━━━━━ Texte choisi

Pendant que Nantes Metropole organisait un événement mettant le marché de l’emploi au plus près des demandeurs et des créateurs d’emplois, le candidat du Front national pour la mairie de Nantes annonçait une esquisse de son programme « séparatiste ».
En réalité Christian Bouchet, candidat depuis avril 2013, a annoncé 55 mesures « pour rendre Nantes aux Nantais » comme il le dit lui-même à Ouest France. Je n’ai pas trouvé le détail de ces mesures sur le site du Rassemblement Bleu Marine, mais peut être est-ce bien caché ou pas encore totalement prêt ou est-ce une priorité donnée aux médias laissant les citoyens loin derrière ? En attendant, on est bien obligé de se rabattre sur ce qu’en dit la presse. L’article de 20 Minutes a retenu mon attention, car on y devine la stratégie du Front national à Nantes et probablement partout en France à l’occasion des élections municipales de mars 2104.
Bouchet charcute Guilluy
Christian Bouchet a lu le livre de Christophe Guilluy paru en 2010 (et reparu le mois dernier en édition de poche que je conseille aux lecteurs de ce blog). Il a dû bien l’assimiler, car il en reprend la thèse principale qu’il adapte à sa façon pour l’utiliser dans sa campagne électorale.
20 minutes reproduit les propos de Bouchet qui dit vouloir :
« Rendre Nantes au peuple nantais »
Bouchet qui établit un constat qui détonne :
« Les classes moyennes et populaires sont chassées au profit des bobos dans le centre et du tiers-monde dans les quartiers périphériques »

━━━━━━━━━━

**Consigne**
Pouvez-vous reprendre le billet sur le candidat du Front national à la mairie de Nantes à la suite de sa dernière phrase ?

━━━━━ Extrait de données

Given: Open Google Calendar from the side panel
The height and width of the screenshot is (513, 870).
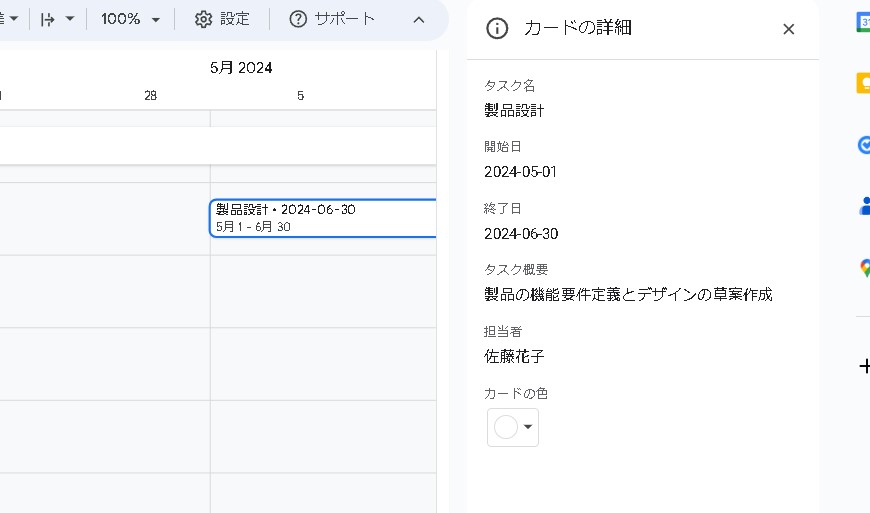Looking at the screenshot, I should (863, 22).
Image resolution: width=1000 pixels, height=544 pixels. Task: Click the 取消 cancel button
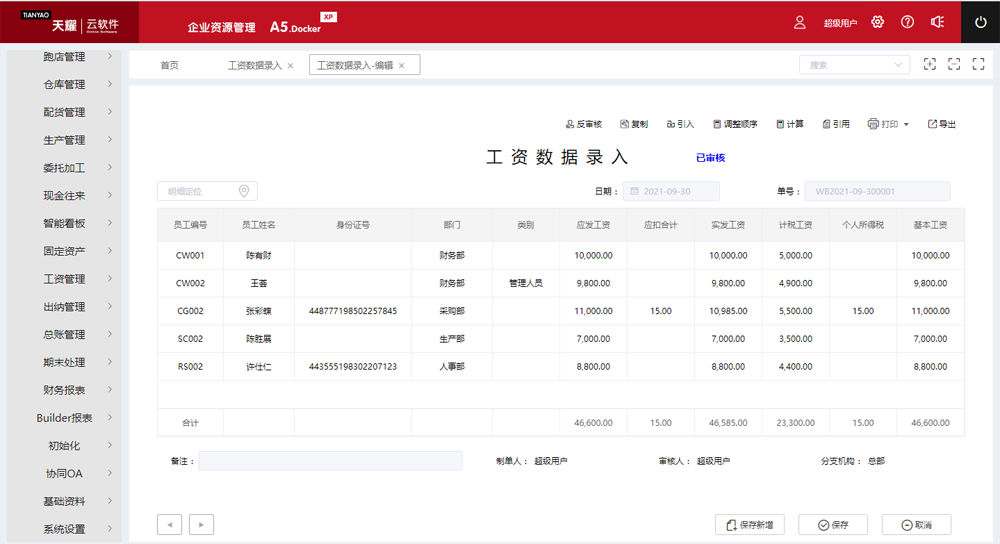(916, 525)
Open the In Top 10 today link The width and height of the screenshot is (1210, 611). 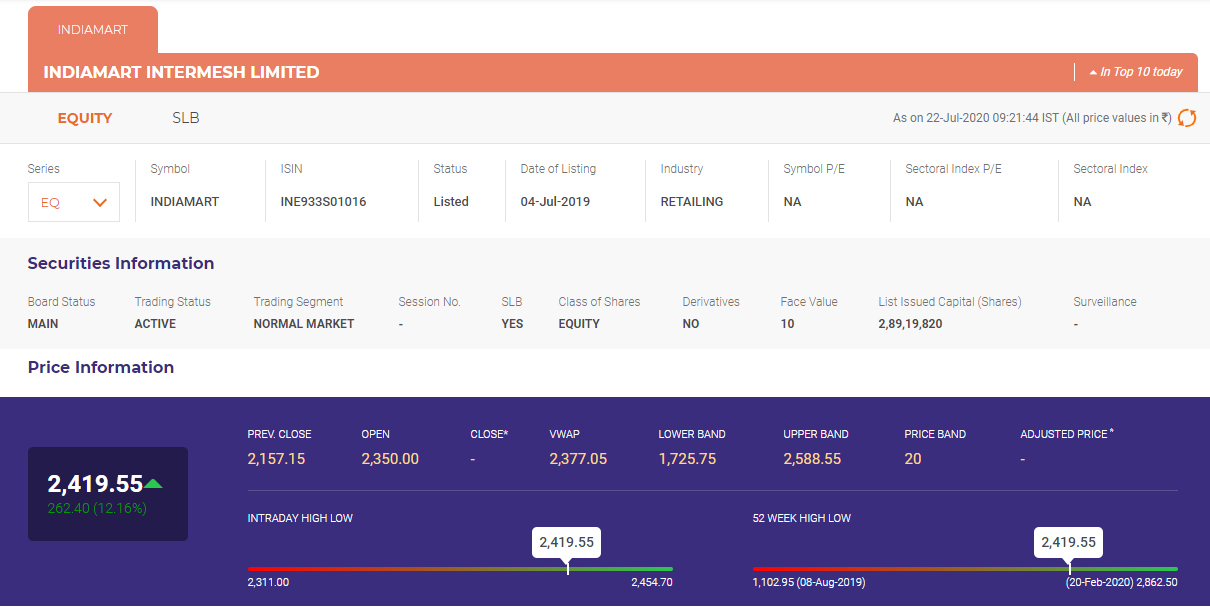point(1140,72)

━━━━━━━━━━
━━━━━ Extrait de données

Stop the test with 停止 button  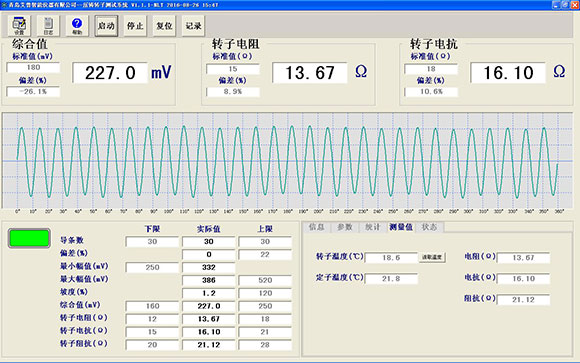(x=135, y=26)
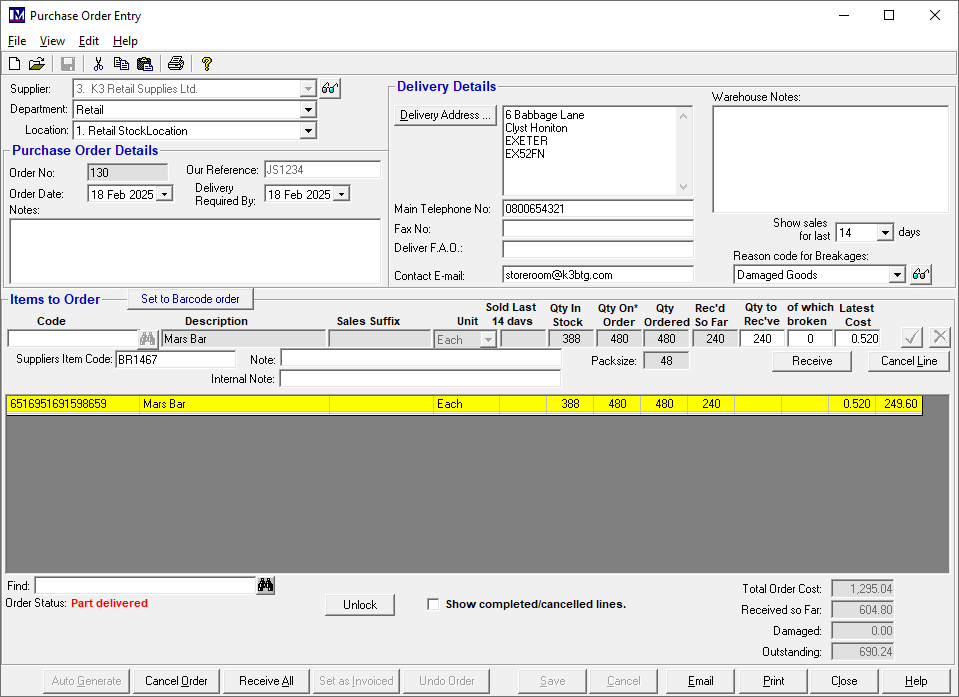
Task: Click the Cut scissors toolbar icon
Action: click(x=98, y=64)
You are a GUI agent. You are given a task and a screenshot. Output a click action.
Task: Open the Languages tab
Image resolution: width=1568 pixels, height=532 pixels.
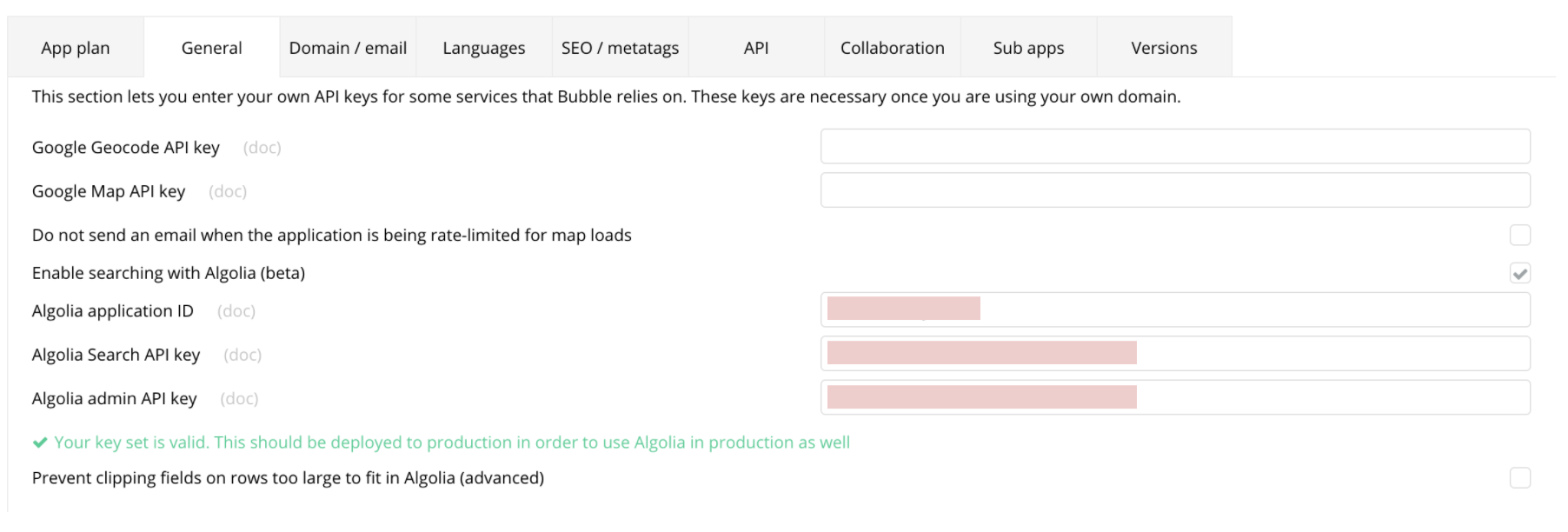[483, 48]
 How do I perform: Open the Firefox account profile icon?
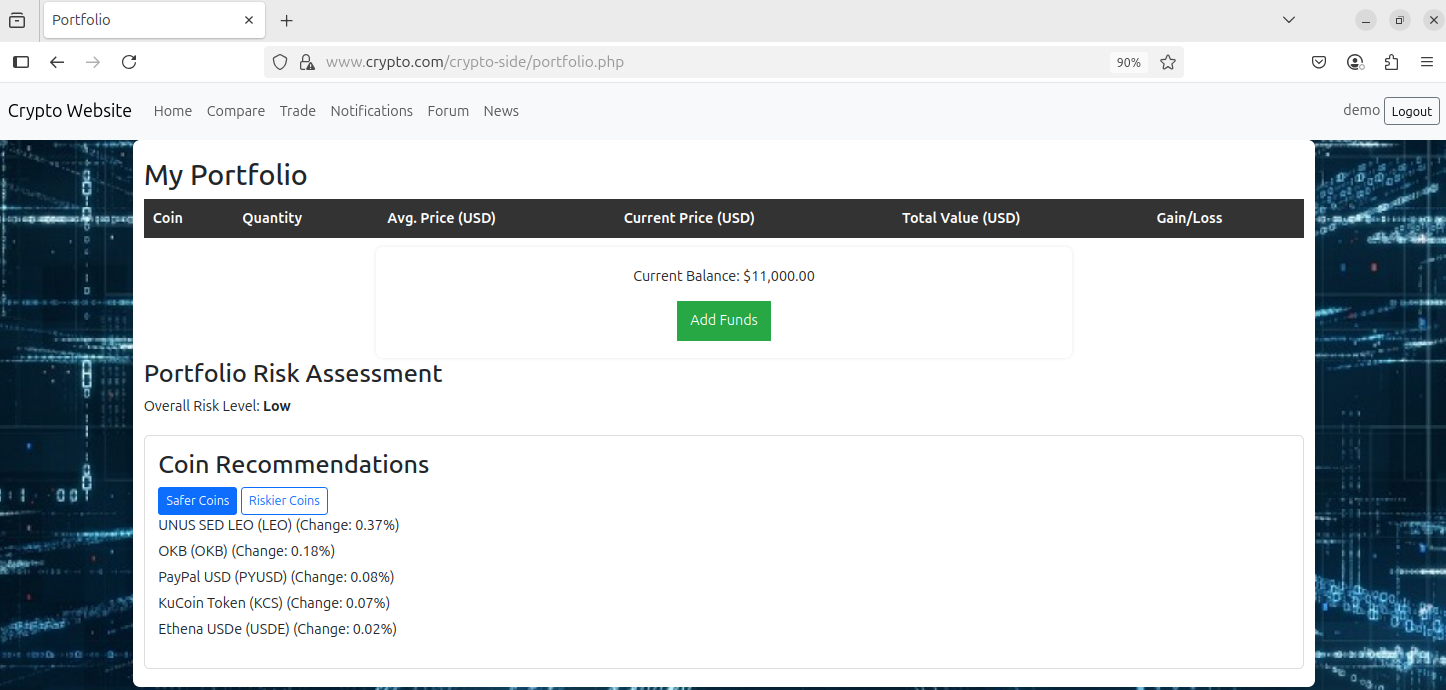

━━━━━━━━━━

**Réponse**
On voit ici le thème du peuple et des catégories populaires cher à Guilluy et que Bouchet élargit aux classes moyennes. On voit aussi le phénomène de gentrification : forme d’embourgeoisement où les nouveaux bourgeois appelés « bobo » remplacent les catégories les moins aisées dans les quartiers populaires des grandes métropoles. Ce thème est aussi au coeur du livre de Guilluy (Fractures françaises, François Bourin Editeur, 2010). Et on voit enfin le phénomène que Bouchet appelle, avec la morgue du nationaliste, « le tiers monde », phénomène que Guilluy évoque lorsqu’il analyse l’immigration récente qui s’installe dans les banlieues des grandes métropoles.
Gentrification
Déjà, en 2004 dans la revue Esprit, Jacques Donzelot annonçait avec maestria une France à trois vitesses :
Au lieu d’un mouvement unique et unifiant les espaces de la ville, c’est à l’avènement d’une ville à trois vitesses que l’on assiste : celle de la relégation des cités d’habitat social, celle de la périurbanisation des classes moyennes qui redoutent la proximité avec les «exclus» des cités, mais se sentent «oubliés» par l’élite des «gagnants» portée à investir dans le processus de gentrification des centres anciens.
Guilluy en 2010, et à nouveau ce mois-ci dans un remarquable documentaire de France 3 (La France en face), illustre cette thèse en l’élargissant et il en conclut une sorte de « séparatisme » social et surtout culturel qui s’installe en France :
Tout se passe comme si l’on acceptait le principe du « vivre ensemble », mais sur des territoires séparés. […] A catégories sociales équivalentes, une part importante des couches populaires refuse désormais le « vivre ensemble ». Un constat qui remet en cause l’idée que le séparatisme n’aurait que des causes sociales (Fractures françaises, ch. 10).
Nantes, ses quartiers, sa sociologie
J’ai brièvement évoqué ici le mouvement conduisant les catégories populaires à quitter les grandes métropoles pour s’installer dans les zones périurbaines. L’autre face de ce phénomène est une nouvelle bourgeoisie, occupant de plus en plus de manière exclusive, l’espace urbain. Ce phénomène mérite plus ample vulgarisation sur la base des travaux de spécialistes qui l’ont longuement analysé pour la France et d’autres pays européens. Surtout, ce phénomène mérite de réelles réponses qui doivent être développées durant la campagne des municipales.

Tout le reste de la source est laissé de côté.